World leaders aim to lift gloom in climate change fight
Andrew Hammond, Associate at LSE IDEAS at the London School of Economics/Arab News
French President Emmanuel Macron will next week co-host the “One Planet” summit at the UN in New York. The landmark event, which will see both government and private sector leaders in attendance, is intended to offer a jolt of optimism at a time when there is growing pessimism about the battle to tackle climate change. There is not just the ongoing tragedy of increased deforestation in the Amazon. In addition, more and more data is alarming climate scientists such as Sir David King, who asserted on Monday that extreme events linked to global warming are occurring sooner than forecast and that the resulting weather phenomenon are “scary.”

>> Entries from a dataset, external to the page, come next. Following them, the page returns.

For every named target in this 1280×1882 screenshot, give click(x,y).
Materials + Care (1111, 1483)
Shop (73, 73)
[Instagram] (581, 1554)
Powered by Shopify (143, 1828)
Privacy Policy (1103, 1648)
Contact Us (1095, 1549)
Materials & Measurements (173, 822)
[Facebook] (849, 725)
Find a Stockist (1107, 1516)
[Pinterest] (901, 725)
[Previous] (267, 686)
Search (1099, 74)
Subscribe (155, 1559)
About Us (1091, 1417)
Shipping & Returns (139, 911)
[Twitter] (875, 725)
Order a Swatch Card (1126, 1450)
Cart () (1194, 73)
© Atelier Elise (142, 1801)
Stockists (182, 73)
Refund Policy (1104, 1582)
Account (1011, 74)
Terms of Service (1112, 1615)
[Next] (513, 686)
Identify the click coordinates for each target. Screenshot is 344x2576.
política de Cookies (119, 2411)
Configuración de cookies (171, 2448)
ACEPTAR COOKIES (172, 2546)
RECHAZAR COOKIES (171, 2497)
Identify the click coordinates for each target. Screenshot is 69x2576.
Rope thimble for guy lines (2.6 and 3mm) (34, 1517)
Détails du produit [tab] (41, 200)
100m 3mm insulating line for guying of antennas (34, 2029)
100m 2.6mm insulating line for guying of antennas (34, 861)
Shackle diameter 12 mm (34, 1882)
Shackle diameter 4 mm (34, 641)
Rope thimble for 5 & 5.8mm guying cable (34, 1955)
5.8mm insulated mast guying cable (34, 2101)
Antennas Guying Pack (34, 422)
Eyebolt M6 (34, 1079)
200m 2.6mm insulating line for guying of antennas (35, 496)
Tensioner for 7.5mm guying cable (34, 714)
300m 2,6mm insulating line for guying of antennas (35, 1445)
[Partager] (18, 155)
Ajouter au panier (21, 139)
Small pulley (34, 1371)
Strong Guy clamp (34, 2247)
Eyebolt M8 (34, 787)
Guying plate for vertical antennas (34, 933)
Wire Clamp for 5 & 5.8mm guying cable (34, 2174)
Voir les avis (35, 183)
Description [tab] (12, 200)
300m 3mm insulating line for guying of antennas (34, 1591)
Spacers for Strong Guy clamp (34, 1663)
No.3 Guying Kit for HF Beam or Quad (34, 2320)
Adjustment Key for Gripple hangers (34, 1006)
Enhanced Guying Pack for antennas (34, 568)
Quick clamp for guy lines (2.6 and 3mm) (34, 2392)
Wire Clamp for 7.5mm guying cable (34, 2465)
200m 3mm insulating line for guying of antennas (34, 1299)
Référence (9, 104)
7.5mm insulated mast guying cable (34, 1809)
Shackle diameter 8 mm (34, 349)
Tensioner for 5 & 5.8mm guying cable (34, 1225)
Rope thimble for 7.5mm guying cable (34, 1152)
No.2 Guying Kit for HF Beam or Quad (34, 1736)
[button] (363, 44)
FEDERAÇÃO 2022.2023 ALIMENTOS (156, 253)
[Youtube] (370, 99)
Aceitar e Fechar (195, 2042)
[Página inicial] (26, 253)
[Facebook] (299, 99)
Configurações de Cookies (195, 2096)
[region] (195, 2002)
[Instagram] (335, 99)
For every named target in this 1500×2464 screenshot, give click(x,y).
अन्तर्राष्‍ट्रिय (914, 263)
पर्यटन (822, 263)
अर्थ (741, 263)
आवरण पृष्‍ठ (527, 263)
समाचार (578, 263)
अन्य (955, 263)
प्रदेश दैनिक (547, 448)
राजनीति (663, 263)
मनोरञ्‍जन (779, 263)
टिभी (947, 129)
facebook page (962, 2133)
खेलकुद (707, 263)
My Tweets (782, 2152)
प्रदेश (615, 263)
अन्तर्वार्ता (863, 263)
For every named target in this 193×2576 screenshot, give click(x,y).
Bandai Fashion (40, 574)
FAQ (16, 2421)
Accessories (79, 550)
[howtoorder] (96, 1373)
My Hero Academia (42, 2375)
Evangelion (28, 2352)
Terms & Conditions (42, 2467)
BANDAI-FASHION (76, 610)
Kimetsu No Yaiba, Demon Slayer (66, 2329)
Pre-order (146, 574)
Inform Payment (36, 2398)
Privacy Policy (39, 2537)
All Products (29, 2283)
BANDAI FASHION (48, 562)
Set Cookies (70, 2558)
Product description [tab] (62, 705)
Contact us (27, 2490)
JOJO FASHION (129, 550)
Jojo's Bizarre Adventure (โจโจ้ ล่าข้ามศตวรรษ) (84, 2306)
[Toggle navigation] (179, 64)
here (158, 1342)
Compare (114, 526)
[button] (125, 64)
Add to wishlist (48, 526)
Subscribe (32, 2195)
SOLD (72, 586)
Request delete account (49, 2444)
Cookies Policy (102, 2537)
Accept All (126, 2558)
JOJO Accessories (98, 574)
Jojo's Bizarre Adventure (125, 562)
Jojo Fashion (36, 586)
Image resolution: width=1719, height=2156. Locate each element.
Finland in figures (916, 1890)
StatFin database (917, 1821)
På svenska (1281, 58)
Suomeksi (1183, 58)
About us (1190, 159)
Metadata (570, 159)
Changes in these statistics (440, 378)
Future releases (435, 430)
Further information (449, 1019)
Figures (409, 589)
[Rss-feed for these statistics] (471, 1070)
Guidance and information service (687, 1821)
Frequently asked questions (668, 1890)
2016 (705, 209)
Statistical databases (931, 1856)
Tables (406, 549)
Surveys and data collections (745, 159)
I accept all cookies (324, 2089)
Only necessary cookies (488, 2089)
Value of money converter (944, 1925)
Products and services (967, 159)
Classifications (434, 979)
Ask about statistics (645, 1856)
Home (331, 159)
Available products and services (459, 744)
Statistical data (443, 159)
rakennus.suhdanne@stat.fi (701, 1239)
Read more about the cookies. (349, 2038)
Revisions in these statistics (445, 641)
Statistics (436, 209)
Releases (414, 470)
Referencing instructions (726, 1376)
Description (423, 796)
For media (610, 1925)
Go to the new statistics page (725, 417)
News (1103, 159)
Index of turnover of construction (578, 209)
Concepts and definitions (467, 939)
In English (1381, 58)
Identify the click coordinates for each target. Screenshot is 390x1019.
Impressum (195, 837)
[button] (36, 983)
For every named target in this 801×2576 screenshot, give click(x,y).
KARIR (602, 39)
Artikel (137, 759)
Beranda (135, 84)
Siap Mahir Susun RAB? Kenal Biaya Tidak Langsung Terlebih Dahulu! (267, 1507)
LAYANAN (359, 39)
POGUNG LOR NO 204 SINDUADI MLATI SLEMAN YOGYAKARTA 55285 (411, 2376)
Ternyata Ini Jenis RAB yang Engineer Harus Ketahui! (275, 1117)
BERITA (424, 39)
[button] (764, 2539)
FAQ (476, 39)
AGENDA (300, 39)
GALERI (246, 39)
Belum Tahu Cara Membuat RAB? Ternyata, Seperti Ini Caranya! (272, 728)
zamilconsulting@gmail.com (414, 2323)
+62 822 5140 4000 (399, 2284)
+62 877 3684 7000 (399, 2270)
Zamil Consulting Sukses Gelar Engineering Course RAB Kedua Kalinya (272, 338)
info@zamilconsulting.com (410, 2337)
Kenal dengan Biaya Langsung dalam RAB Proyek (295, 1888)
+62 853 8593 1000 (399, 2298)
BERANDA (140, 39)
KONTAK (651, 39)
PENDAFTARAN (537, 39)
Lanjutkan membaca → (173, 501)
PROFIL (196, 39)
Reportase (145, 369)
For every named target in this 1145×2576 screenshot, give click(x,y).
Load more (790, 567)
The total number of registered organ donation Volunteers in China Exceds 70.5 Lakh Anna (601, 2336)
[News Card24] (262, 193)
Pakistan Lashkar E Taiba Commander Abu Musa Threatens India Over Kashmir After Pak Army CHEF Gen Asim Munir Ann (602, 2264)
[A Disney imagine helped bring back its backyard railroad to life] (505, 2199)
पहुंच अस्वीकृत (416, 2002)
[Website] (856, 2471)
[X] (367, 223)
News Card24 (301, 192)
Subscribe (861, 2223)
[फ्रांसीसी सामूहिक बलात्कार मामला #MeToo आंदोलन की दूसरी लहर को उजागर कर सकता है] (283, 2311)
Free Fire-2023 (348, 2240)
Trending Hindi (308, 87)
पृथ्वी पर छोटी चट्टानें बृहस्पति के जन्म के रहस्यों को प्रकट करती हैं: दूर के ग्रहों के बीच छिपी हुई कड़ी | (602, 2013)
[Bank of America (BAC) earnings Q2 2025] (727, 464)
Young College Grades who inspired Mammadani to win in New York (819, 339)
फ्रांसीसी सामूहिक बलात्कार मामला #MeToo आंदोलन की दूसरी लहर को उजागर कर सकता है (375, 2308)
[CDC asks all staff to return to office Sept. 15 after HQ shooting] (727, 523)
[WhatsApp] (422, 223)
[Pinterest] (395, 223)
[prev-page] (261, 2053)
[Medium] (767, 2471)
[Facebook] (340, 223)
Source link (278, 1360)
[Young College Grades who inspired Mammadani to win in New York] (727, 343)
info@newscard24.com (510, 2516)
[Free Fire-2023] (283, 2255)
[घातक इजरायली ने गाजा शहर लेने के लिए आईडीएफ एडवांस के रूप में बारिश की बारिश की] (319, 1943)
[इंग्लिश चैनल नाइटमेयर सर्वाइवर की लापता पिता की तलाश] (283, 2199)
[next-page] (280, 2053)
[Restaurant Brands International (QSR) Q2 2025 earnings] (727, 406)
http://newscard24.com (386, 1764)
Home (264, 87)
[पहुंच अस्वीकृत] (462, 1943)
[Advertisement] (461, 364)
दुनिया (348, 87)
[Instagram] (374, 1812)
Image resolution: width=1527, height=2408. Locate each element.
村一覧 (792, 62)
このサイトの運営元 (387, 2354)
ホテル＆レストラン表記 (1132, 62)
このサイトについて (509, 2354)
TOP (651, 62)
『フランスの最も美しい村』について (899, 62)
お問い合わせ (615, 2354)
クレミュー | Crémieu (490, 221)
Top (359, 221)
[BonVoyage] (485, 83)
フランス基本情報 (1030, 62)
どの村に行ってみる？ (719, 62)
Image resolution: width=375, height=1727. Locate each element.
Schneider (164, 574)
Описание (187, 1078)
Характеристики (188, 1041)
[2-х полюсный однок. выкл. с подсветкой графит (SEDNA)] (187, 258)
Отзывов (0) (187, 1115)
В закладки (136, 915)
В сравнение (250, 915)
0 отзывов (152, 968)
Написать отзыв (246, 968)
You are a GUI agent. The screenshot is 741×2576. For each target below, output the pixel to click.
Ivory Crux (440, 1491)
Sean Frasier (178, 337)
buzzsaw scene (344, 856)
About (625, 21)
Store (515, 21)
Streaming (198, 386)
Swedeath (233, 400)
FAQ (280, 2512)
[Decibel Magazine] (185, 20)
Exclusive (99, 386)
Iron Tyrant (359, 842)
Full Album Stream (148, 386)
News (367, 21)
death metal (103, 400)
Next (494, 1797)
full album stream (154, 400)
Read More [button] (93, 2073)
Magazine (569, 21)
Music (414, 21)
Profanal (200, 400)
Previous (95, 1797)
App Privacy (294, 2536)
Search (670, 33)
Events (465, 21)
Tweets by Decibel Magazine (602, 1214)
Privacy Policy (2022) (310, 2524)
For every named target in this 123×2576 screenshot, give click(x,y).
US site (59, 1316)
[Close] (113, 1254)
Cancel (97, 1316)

The One Planet summit — which is also co-hosted by UN Secretary-General Antonio Guterres, former World Bank Group President Jim Yong Kim, and UN Special Envoy for Climate Action Michael Bloomberg — comes not long before the fourth anniversary of the landmark agreement struck at the 2015 Paris climate change summit. Much attention since then has focused on the backlash against Paris by populist leaders like US President Donald Trump and Brazilian President Jair Bolsonaro. They are clearly fighting a rearguard action, albeit one that has the potential to significantly hold back efforts to tackle global warming. One manifestation of the reality of changing attitudes about climate change is the growth of domestic climate legislation and regulation adopted by nations, as regular studies published by the Grantham Research Institute at the London School of Economics and Political Science reveal. Seen as part of the big picture of the period since the Kyoto Protocol was agreed in 1997, the number of global
warming laws and policies in the approximately 100 countries under review by the Grantham Research Institute has grown from 54 to more than 800; and there are also very important climate measures in place in key sub-national areas, including cities. One of the consequences of this is the growing possibility of what may ultimately become a truly global carbon-trading market — a potentially game-changing economic and political development, in which Asia-Pacific is leading the charge. Already, more than three dozen countries and more than 20 cities, states and provinces across the world use carbon-pricing mechanisms or are planning to do so. While much attention inevitably focuses on the 28-country EU scheme — currently the largest in the world — there is fast-paced action right across the world. In Asia-Pacific, for instance, the Paris deal was signed into law as early as 2016 by multiple key countries, including Australia, Bangladesh, China, India, Indonesia, Japan, Kazakhstan, Malaysia, New Zealand, South Korea, Singapore, Sri Lanka, Thailand, and Vietnam. The fact that Asia-Pacific is helping lead the way in this area is underlined by China’s planned national emissions trading system, which will probably eventually surpass the size of the EU’s. However, China is far from alone in moving in this direction in Asia-Pacific. For instance, Kazakhstan introduced a carbon-trading scheme in 2012, becoming the first Asian country to do so, while Vietnam and South Korea also have similar schemes. And this all comes in the context of China’s own moves toward a carbon-trading scheme. In 2014, Beijing embraced a “National Plan for Tackling Climate Change,” which includes a target to, by 2020, cut carbon emissions per unit of gross domestic product by between 40 and 45 percent from 2005 levels. At the heart of these promising developments is growing belief that carbon trading is the most economically efficient way to meet the political ambition of reducing emissions of greenhouse gases. Along with other countries in the region, this represents what could become an Asia-Pacific carbon-trading hub in the battle against global warming. Going forward, this system may, in turn, be linked with the EU scheme, which has been widely studied by international policymakers, as they consider the design of their own programs.